Edito. La quadrature du cercle…
On nous demande de consommer moins mais d’acheter plus. On nous incite dix fois par jour, à acquérir une voiture hors de prix pleine de gadgets et capable de rouler à grande vitesse mais, en même temps, on nous demande d’éviter de l’utiliser, de référer les déplacements doux et de privilégier les transports en commun.
- photo (c) PCA -
ous les jours, on nous demande de consommer moins, afin de limiter notre empreinte carbone car, beaucoup l’ont compris - même certains de nos décideurs - les enjeux environnementaux sont de plus en plus évidents et impératifs.

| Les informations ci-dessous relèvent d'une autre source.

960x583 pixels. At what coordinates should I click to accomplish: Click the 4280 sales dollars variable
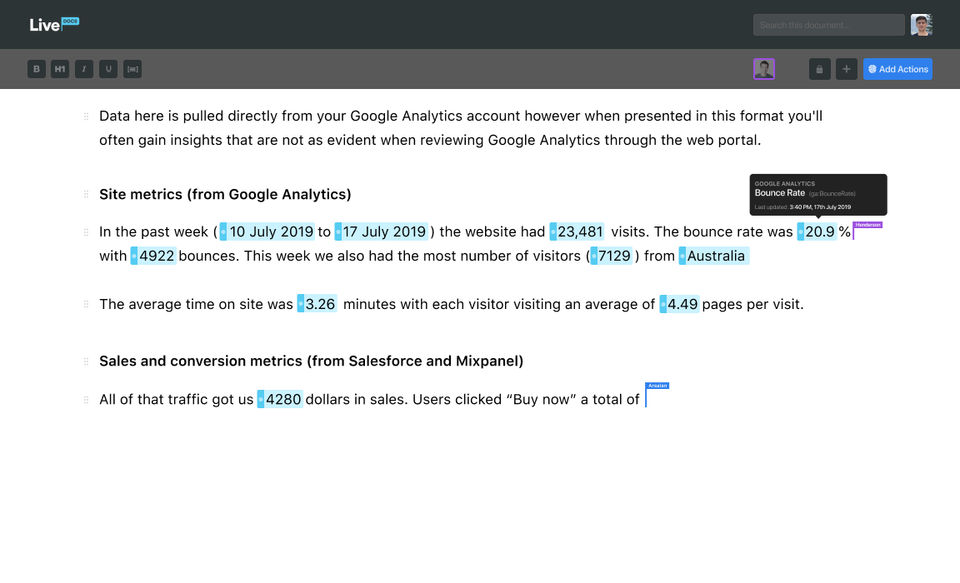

Il s’agit donc d’être un bon éco-citoyen. Mais en même temps, on nous incite, tous médias confondus, à acheter une voiture électrique présumée plus écolo, à changer notre télévision vieillissante, à acquérir la dernière version de téléphone… intelligent, à nous précipiter sur les dernières promotions d’un vendredi noir (pour la planète), à bénéficier des incroyables soldes des croisières Costa…
Il y a bientôt 20 ans, j’avais écrit un éditorial intitulé : « Les écolos sont de mauvais citoyens », qui prônent la croissance zéro, voire la décroissance. Ils consomment relativement peu et ne font pas suffisamment tourner les entreprises et donner assez de travail à une population grandissante dont les besoins... divers et variés ne cessent de grandir.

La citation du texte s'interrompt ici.